The WIDE character encoding can represent a wider range of characters (pun intended) than ASCII and you may know it as the “wchar_t” data type as used in C and C++ programming languages. WIDE character encoding can represent multiple international languages such as Chinese that have characters outside of the range of ASCII. WIDE uses a two-byte encoding scheme.

Unicode

Unicode unlike the two mentioned above, it’s not a fixed-width encoding but rather a variable-width encoding which allows it to represent a larger set of characters from different languages, scripts, and symbols. Unicode uses many different schemes such as UTF-8, UTF-16, and UTF-32 assigning a unique code to the characters with some of the schemes using two bytes or four bytes.
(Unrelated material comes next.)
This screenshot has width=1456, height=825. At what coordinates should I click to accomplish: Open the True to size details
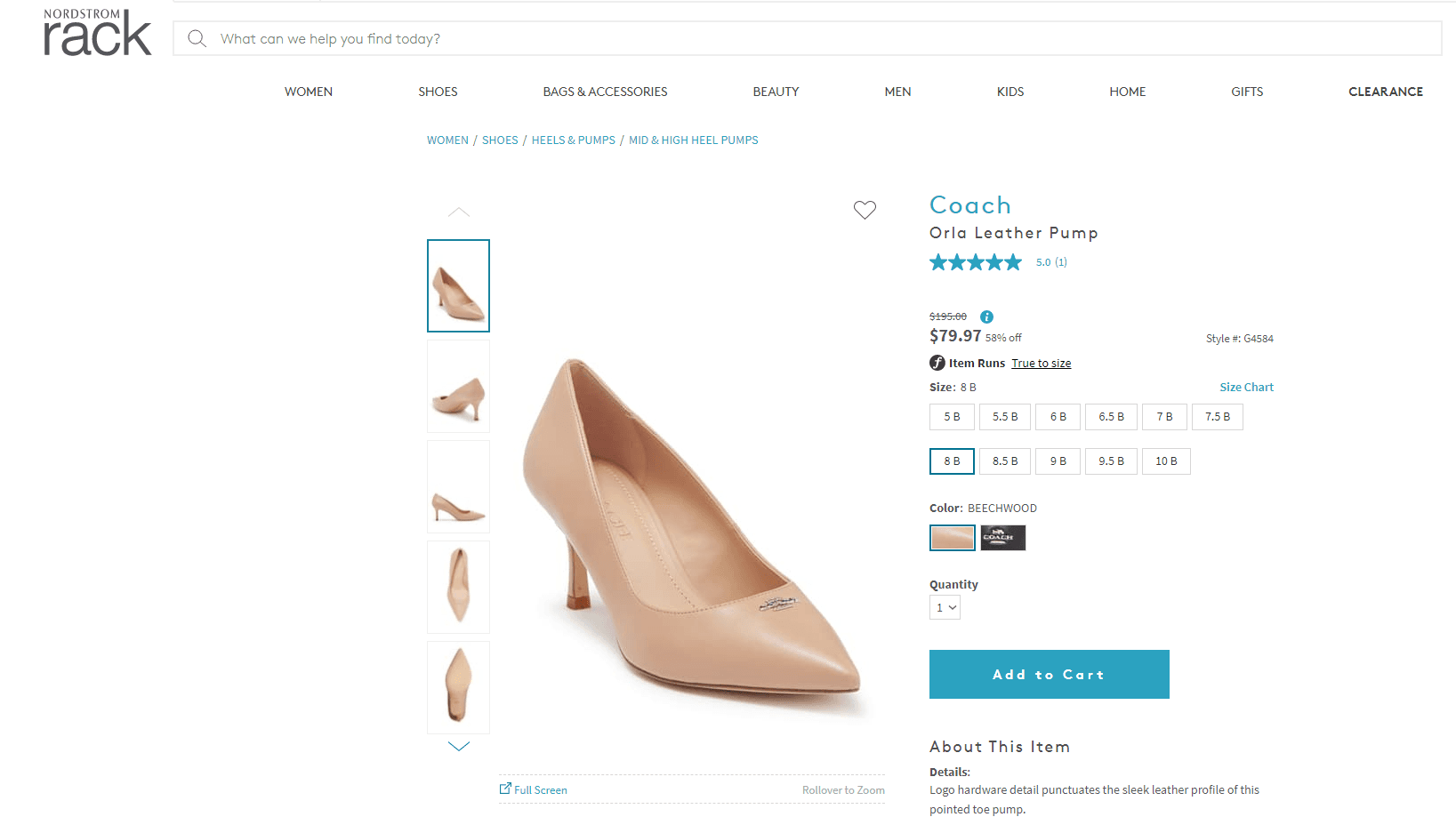pyautogui.click(x=1041, y=363)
Understanding the Tools: Strings and FLOSS

Although both tools aim to provide strings of byte values and represent them to you in a readable form, the tool Strings will look simply to the byte values that are in a range of printable ASCII characters. This makes it so that Strings output shows more junk making the malware appear as though it’s packed when it might not be the case. Many malware today will use WIDE or UNICODE strings which will use multi-byte characters as explained.

FLOSS has the capability of looking not only for ASCII strings but also for WIDE characters, Unicode, and a myriad of string obfuscation techniques employed in malware. So FLOSS will give you a cleaner output than Strings and can reveal hidden commands.

Conclusion

Best practices and recommendations

Use Strings for a quick triage and analysis for simple malware samples that have none to little obfuscation. For more complicated malware samples use FLOSS to deal with highly obfuscated or encrypted malware that requires deeper string decoding.